Stated problem:
Please count the lines of the material below that contain the string "dimensions", and give only that number.

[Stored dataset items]
■ ■ ■ ■
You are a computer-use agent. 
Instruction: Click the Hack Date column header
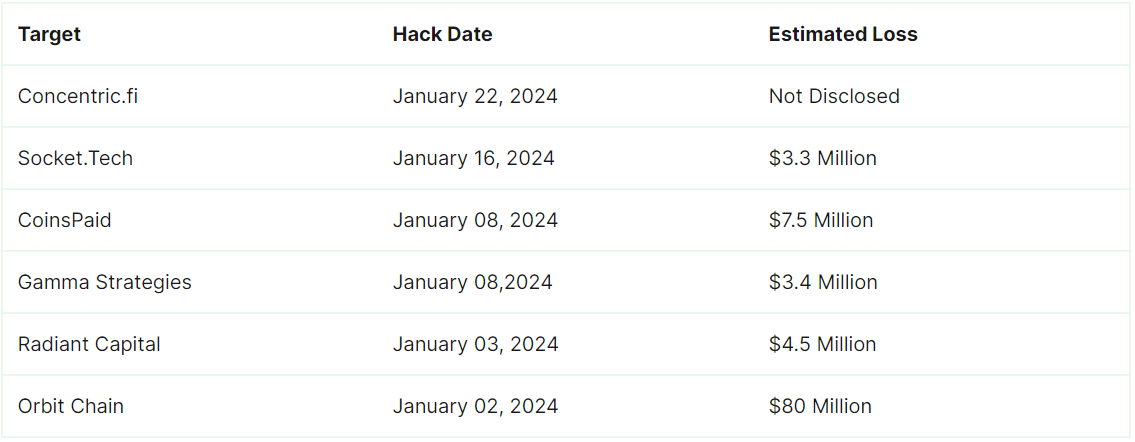[x=442, y=34]
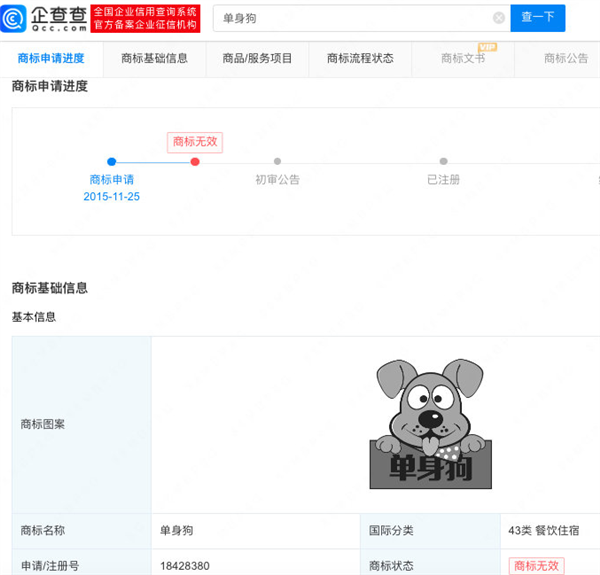Click the Qcc 企查查 logo

tap(45, 18)
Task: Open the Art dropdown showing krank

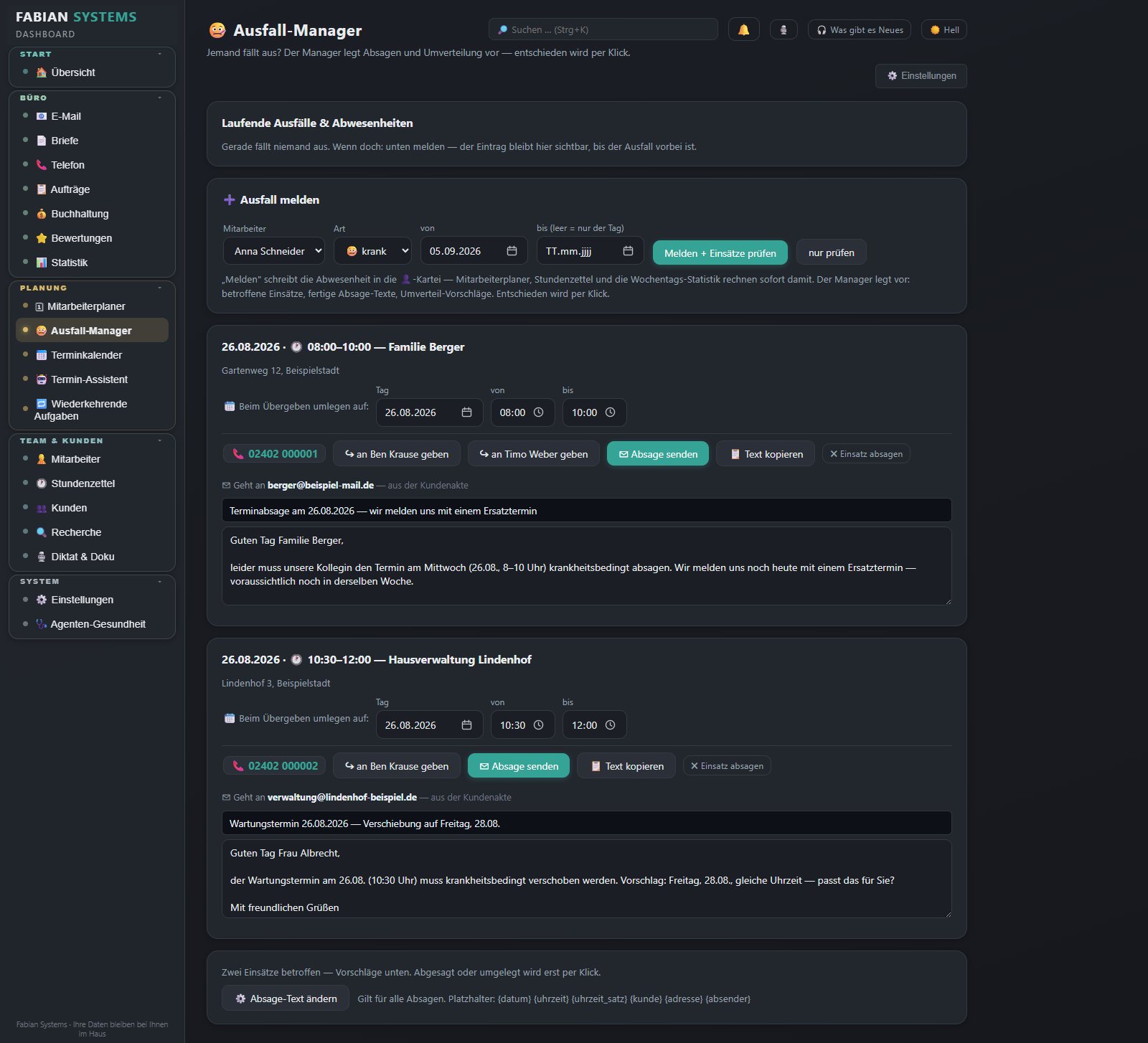Action: click(x=372, y=251)
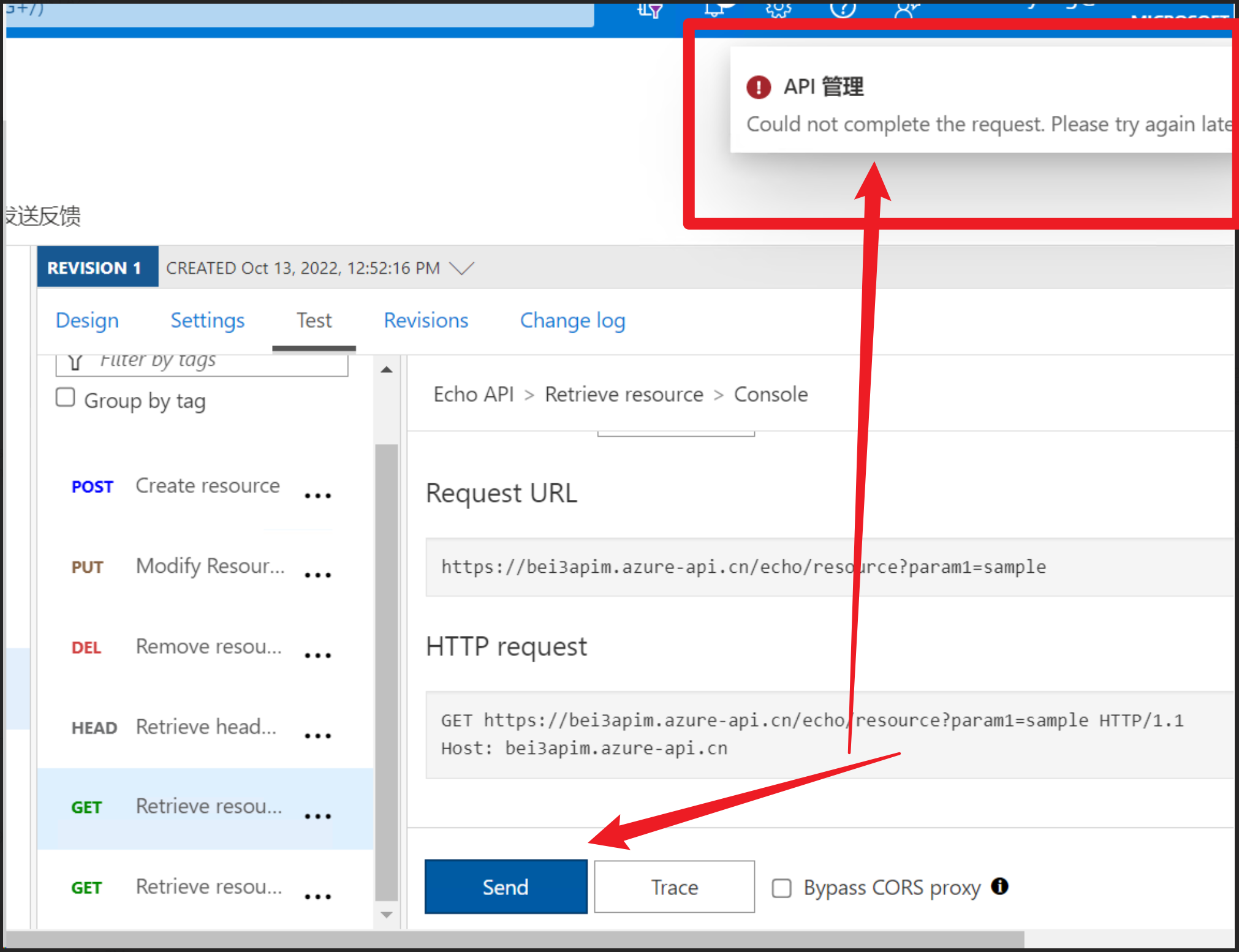Open the portal settings gear icon
The height and width of the screenshot is (952, 1239).
[778, 9]
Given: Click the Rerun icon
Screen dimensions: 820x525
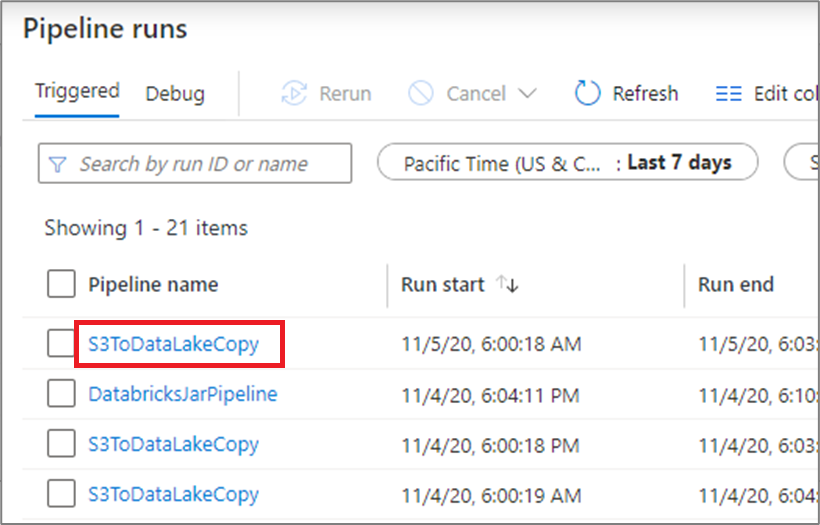Looking at the screenshot, I should [293, 94].
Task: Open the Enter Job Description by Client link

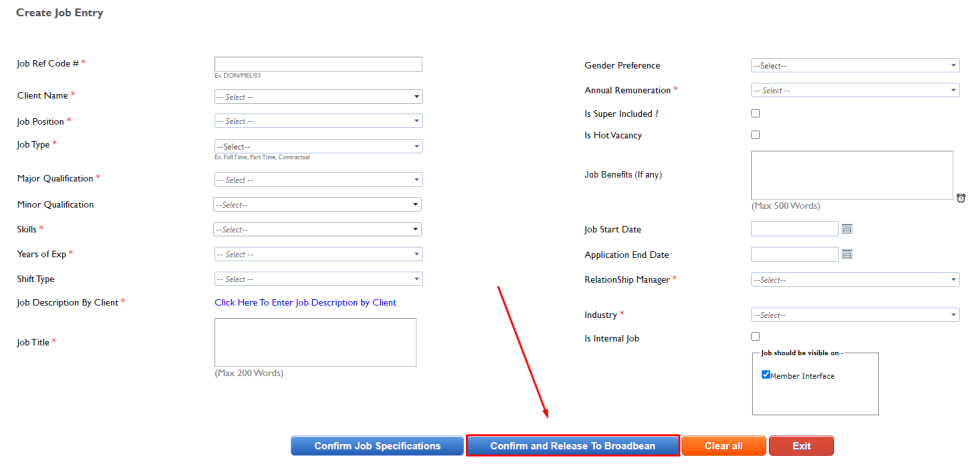Action: coord(305,303)
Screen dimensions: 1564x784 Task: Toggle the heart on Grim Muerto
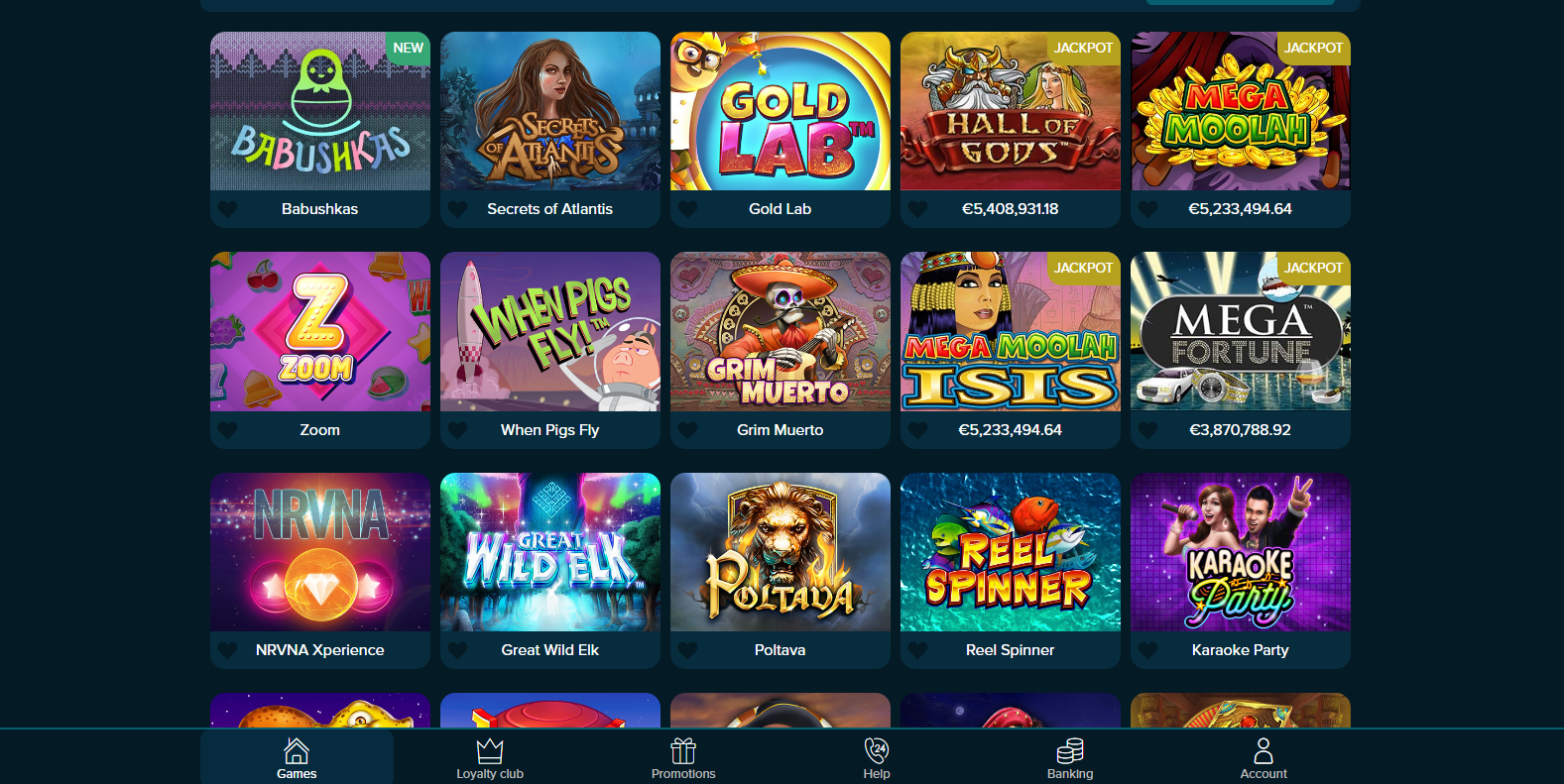tap(687, 430)
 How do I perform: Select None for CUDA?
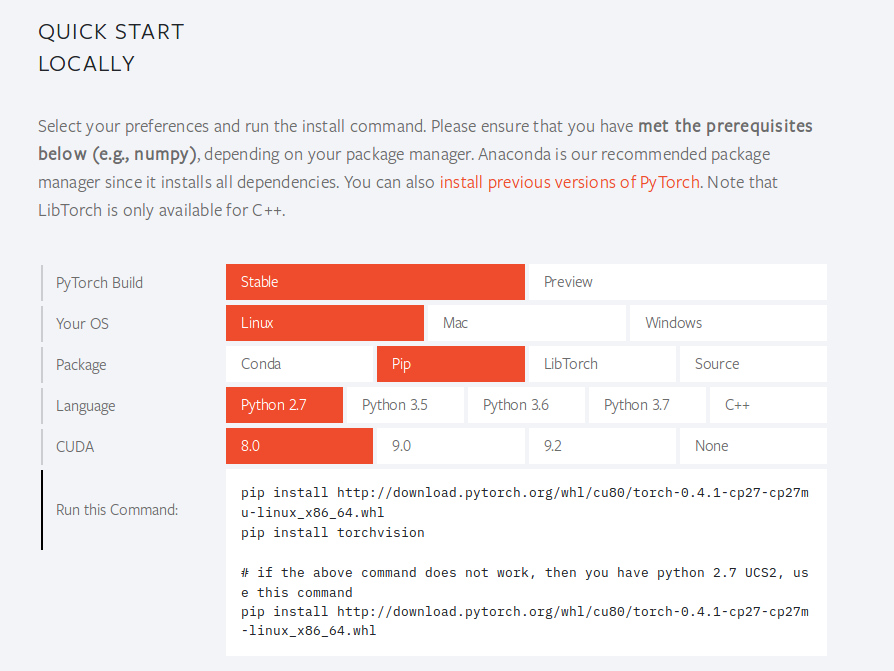pyautogui.click(x=753, y=446)
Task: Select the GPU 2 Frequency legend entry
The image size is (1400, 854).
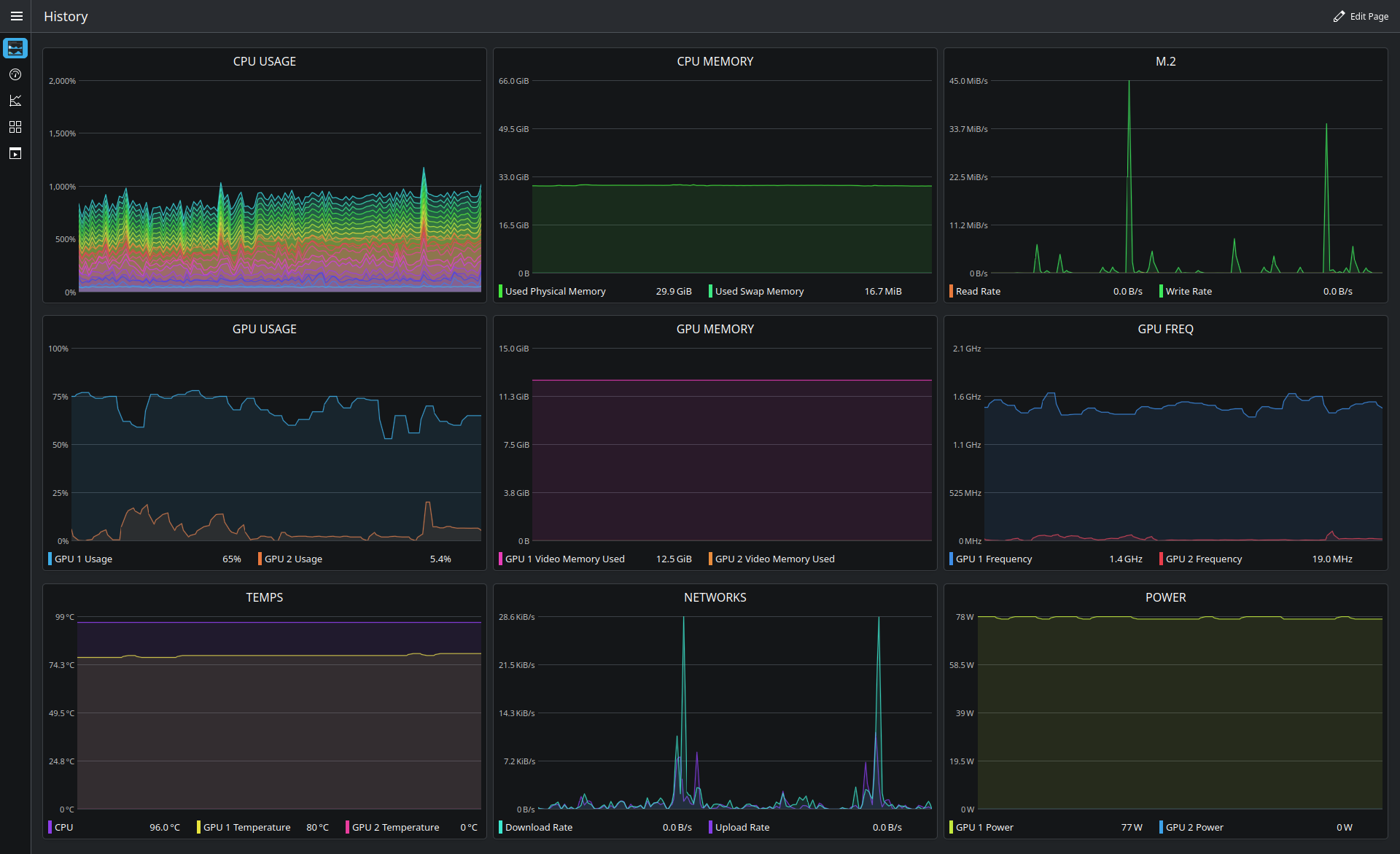Action: (x=1256, y=559)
■ ■ ■ ■
Output of the exercise:
2